How did they even get in a person’s head? There were significant holes in my knowledge about the Yeerks.

I couldn’t completely relax, though. I’d been talked into keeping an eye on the people in my command and letting Marco help me. We decided to start by getting a rental car. Both Polk and Hash knew my blue Ford F-250, and even if they hadn’t, it was a giant, distinctive truck. The fact that I had registration stickers on the front window to get onto base and the army and unit vanity stickers on the back window made it all the more recognizable. Marco’s motorcycle was just as memorable, but for opposite reasons. It was tiny and sporty and even though I knew next to nothing about bikes, I could pick it out of a lineup thanks to all the customization he’d done to it. Both vehicles were even worse than Tobias’s green Pinto for tailing someone.

Thus, I found myself at a rental agency early in the morning, picking up a tan sedan. I’d driven to my hometown first to avoid accidently running into anyone from base. I took the rental to Marco’s house, ready to pick him up for a day of tailing and sneakery.

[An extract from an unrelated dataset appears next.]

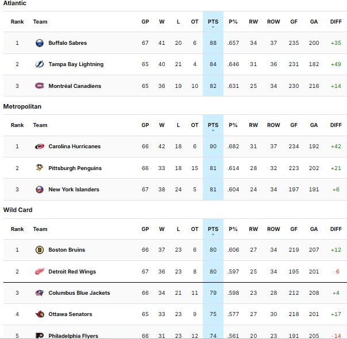Open the Carolina Hurricanes team link
This screenshot has height=339, width=347.
(74, 147)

The front door was locked and he didn’t answer when I pounded on the door. I knew he had a hide-a-key somewhere, but I’d forgotten where. I looked under the front mat and found nothing, but before I could get back on my feet Marco opened the door. He wore nothing but boxers and looked like he’d just woken up, blinking and bleary-eyed as he looked down at me.

“What’re you doing here?”

Hastily, I got to my feet. “Did you forget? We’re supposed to go to the base today.”

“Yeah. I mean...you’re early.”

I looked down at my watch. It was half an hour before we’d agreed to meet, but I hadn’t realized that would be a problem. “So, what? You want me to hang out on the stoop for thirty minutes?”

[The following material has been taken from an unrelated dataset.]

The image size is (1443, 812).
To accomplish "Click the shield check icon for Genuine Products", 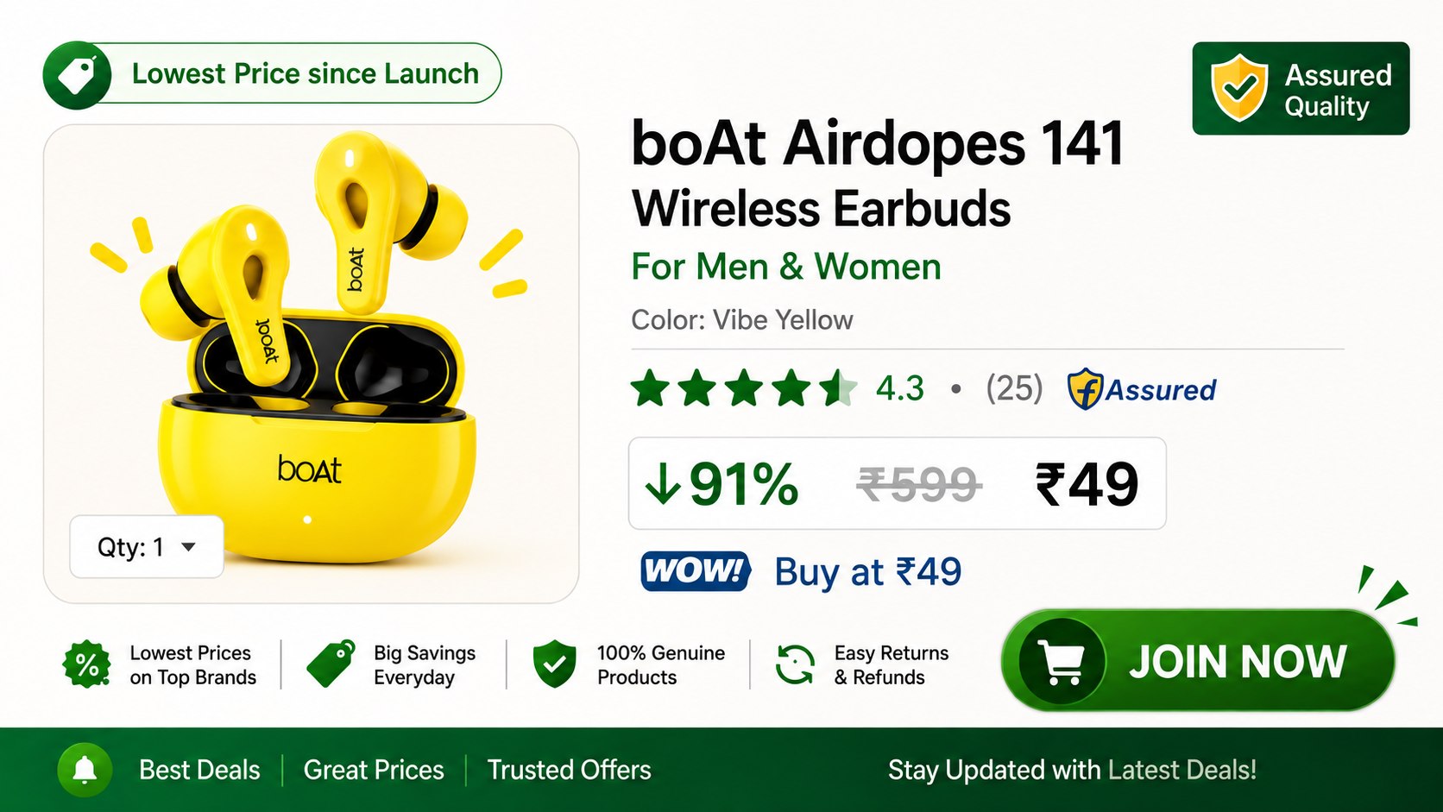I will click(555, 664).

Marco just made a disgruntled face and turned to head back inside, leaving the door open so I could follow him. I closed the door behind me and started to say something, but stopped short when I glanced over at the couch. From behind, all I could see was long black hair spilling over the arm and a small, pale hand; there was a woman asleep there. I looked over at Marco, but he was already in the kitchen.

“Who the hell is that?” I asked in a whisper after I followed him in. A half-empty bottle of tequila and several empty beer bottles littered the counter.

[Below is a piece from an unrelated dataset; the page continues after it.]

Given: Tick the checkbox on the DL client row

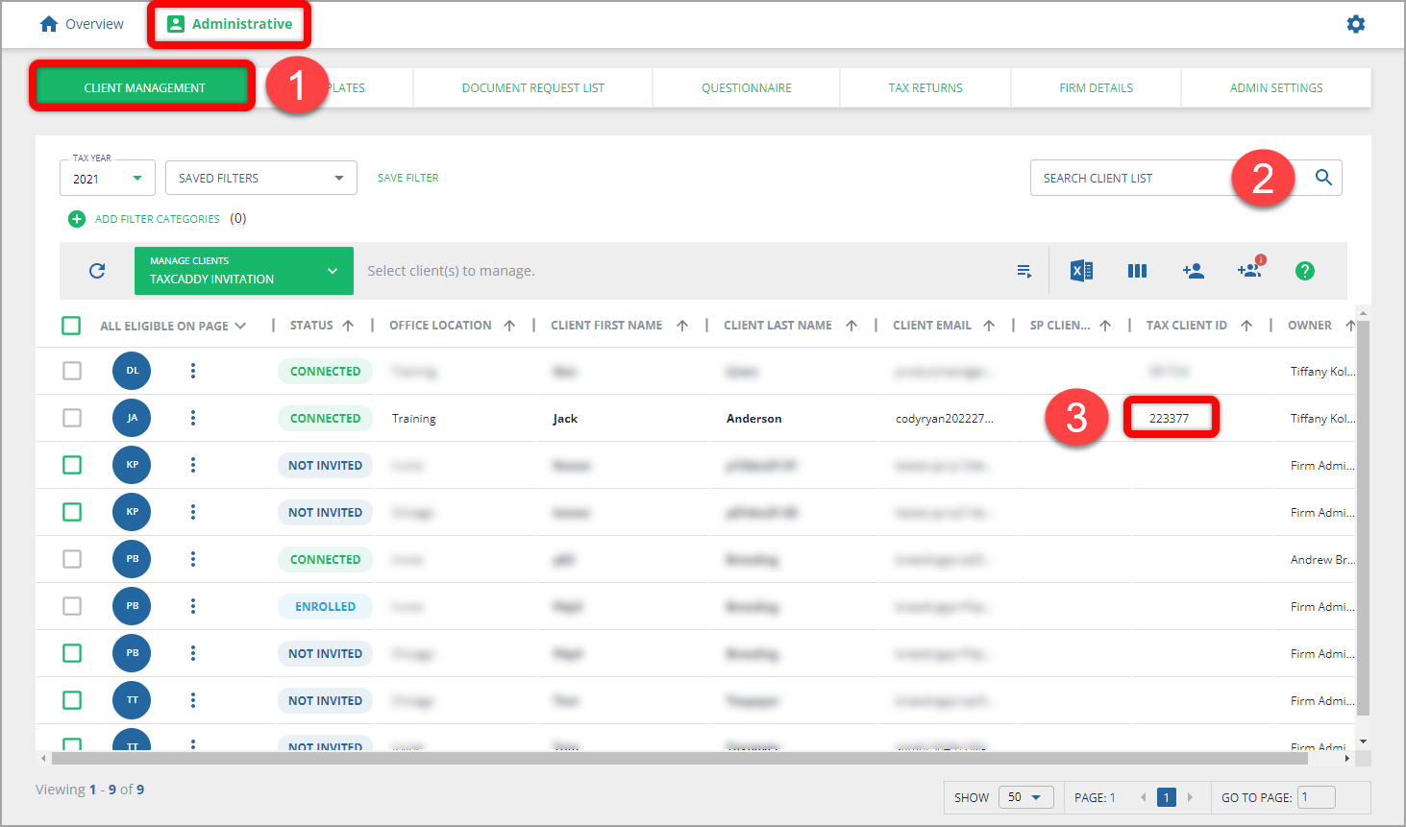Looking at the screenshot, I should tap(72, 371).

Marco shrugged. “Wendy? Cindy? Something with a ‘y’. Don’t really care.”

“Are you hungover?” I asked, watching him lean on the counter for support while he pulled down a pair of coffee mugs. “Or drunk?”

“Fuck you, Jake. After-” He looked toward the kitchen door, but Wendy/Cindy wasn’t in sight. “After the past two days, don’t think you can guilt me over a night of drinking. Can’t believe we aren’t all permanently shit-faced.”

“But-”

“Stuff it. I ain’t drunk and I ain’t hungover. I’m just...up. And it’s early.”

I watched him try and figure out his coffee maker and had to admit that Marco on an average morning actually didn’t act much different than he did while faced or stoned. It was hard to tell just yet if he was actually impaired or if a bit of coffee and a shower would put him to rights.

Marco started the coffee going and then rummaged through his fridge. He came up with a plate of leftover pizza and started eating it cold. “Hungry?” he asked, offering me the plate.

I shook my head. I had no idea how old that pizza was.

“Whatever.” Marco shambled off toward the bathroom, still carrying his pizza. He was gone before I thought to ask what I should do if the woman on the couch woke up.

Since I was left alone in the kitchen, I started to wash the dishes. Marco had them stacked in the sink. Even though I knew he would wash them eventually if I left them alone, he knew that I would cave before he did and clean them myself. I hated messes, even though when we were kids I used to be just as much of a slob.

“Didn’t think you were they type to cle- Oh!”

I turned around just in time to get a glimpse of naked back and flying hair. The woman from the couch. She’d probably assumed I was Marco when she heard me in the kitchen. A few minutes later, she returned wearing a wrinkled dress and a smile so fake it looked like it hurt.

“Um, sorry about that. I thought you were... Where’s Marco?”

“Bathroom,” I said, keeping my eyes fixed on the dishes in front of me. Her dress was bunched up on one side and didn’t quite cover everything and I was pretty sure she didn’t realize that.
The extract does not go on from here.